- Born: 1971 (age 54–55) Houston
- Education: Brandeis University, Yale School of Art, Skowhegan School of Painting and Sculpture
- Known for: Painting, Visual arts
- Awards: Guggenheim Fellowship, 2006

= Dana Frankfort =

American painter

Dana Frankfort (born 1971 in Houston, Texas) is an artist based in Houston and a painting professor at University of Houston. Her work often engages with the history of abstract art and features bright colors, gestural brushwork, and text.
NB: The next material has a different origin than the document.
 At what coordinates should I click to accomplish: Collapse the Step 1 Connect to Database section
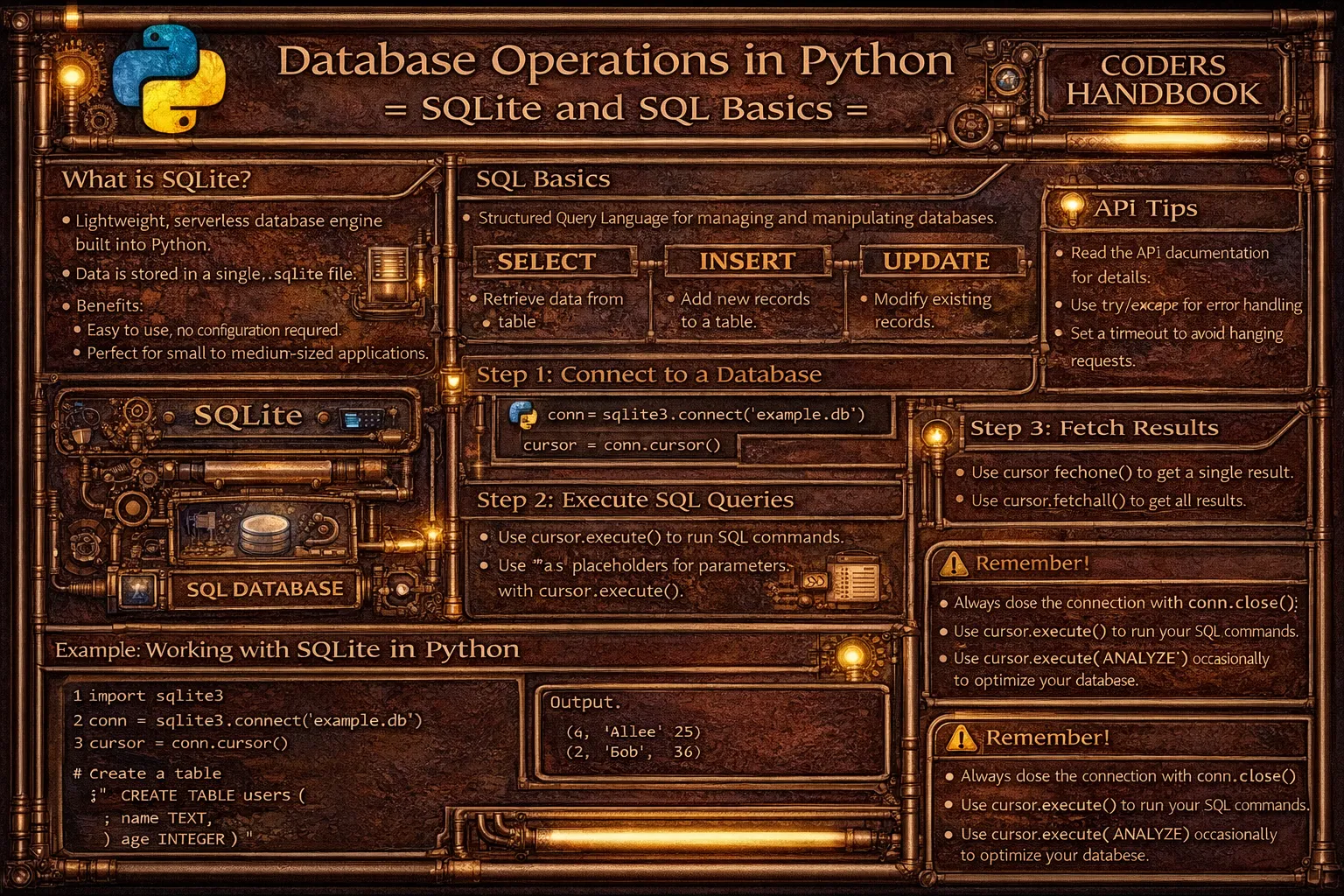649,374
==Early life and education==
Dana Frankfort was born in Houston, Texas, in 1971. She earned a Bachelor of Arts in Art History from Brandeis University in 1995 and a Master of Fine Arts from the Yale School of Art in 1997. In the same year she also studied at Skowhegan School of Painting and Sculpture in Skowhegan, Maine. From 1999 to 2000, she was a Core Fellow at the Glassell School of Art at the Museum of Fine Arts, Houston.

== Career ==
Frankfort’s paintings have been shown widely in solo and group exhibitions in the United States and abroad. Her work has been included in major group exhibitions such as Abstract America: New Painting from the U.S. at the Saatchi Gallery in London (2009–10) and locally in Learning by Doing: 25 Years of the Core Program at the Museum of Fine Arts, Houston. She has had solo exhibitions at galleries and institutions including Inman Gallery (Houston), James Harris Gallery (Seattle), Southwest School of Art (San Antonio), Sorry We’re Closed (Brussels), Bellwether Gallery (New York), and Kantor/Feuer Gallery (Los Angeles).

Frankfort’s work often incorporates gestural paint handling and layered text, where letters and words intertwine with abstract color fields. Critics have noted her use of language as both a structural element and a visual presence that interacts with painterly gestures.

In recent years, her work has continued to garner critical attention; for example, her 2024 exhibition Life and Death was exhibited at Olympia and reviewed in contemporary art publications, highlighting her sustained experimentation with text, form, and atmospheric color.

== Academic and Teaching Work ==
Frankfort serves as an Associate Professor of Painting at the University of Houston, where she teaches studio and conceptual courses. Her teaching emphasizes critical thinking in the development of artistic practice.

== Awards and Honors ==

- John Simon Guggenheim Memorial Foundation Fellowship (2006).
- Artadia Award (Houston, 2018).

== Collections and Exhibitions ==
She has shown work internationally in exhibitions including What’s So Funny at Brooklyn Fireproof and The Triumph of Painting at the Saatchi Gallery in London. Her work was included in several exhibitions at The Jewish Museum and her work Star of David (Orange) is part of The Jewish Museum's permanent collection.